──────── Task inputs
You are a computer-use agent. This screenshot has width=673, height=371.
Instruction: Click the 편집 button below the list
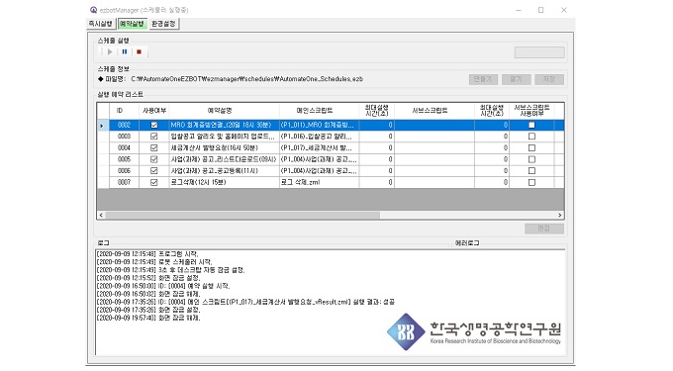pyautogui.click(x=543, y=229)
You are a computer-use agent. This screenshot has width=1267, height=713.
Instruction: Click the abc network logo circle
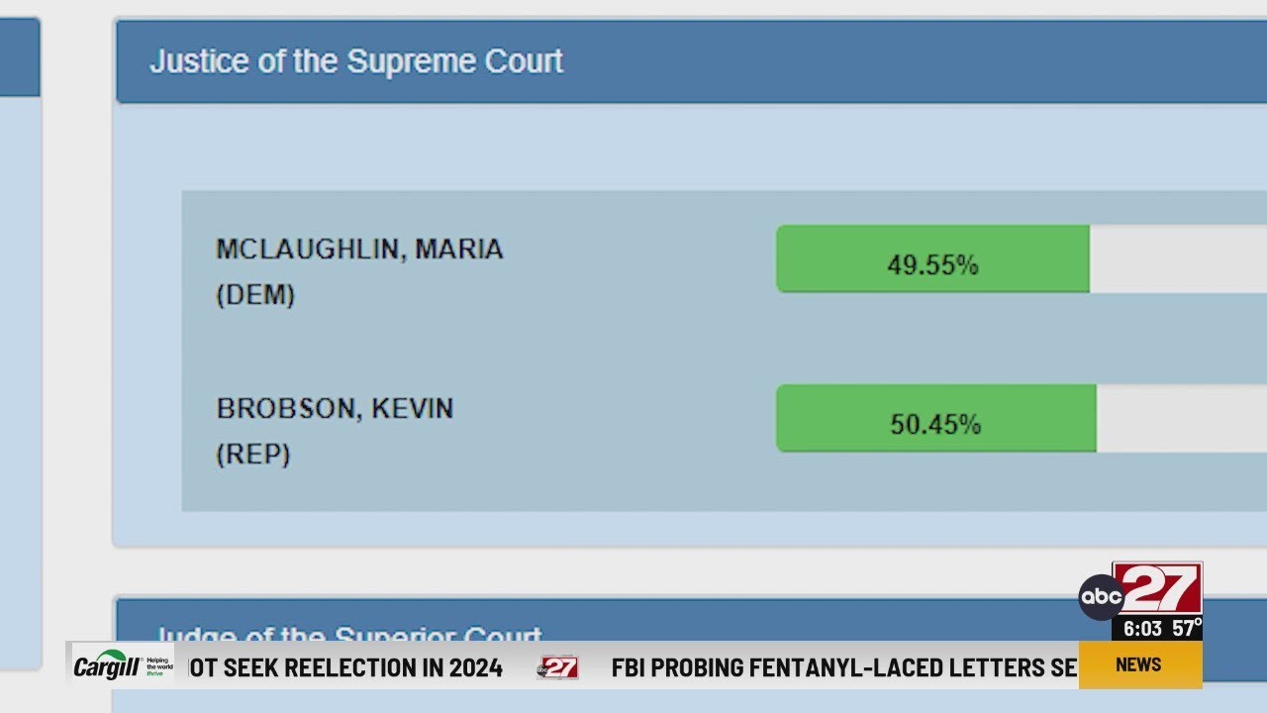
────────────────
Exercise details → Please print the data above once more, exactly and without images.

Response to the exercise →
You are a computer-use agent. This screenshot has width=673, height=371.
Instruction: Click the 편집 button below the list
pyautogui.click(x=543, y=229)
You are a computer-use agent. This screenshot has width=1267, height=713.
Instruction: Click the abc network logo circle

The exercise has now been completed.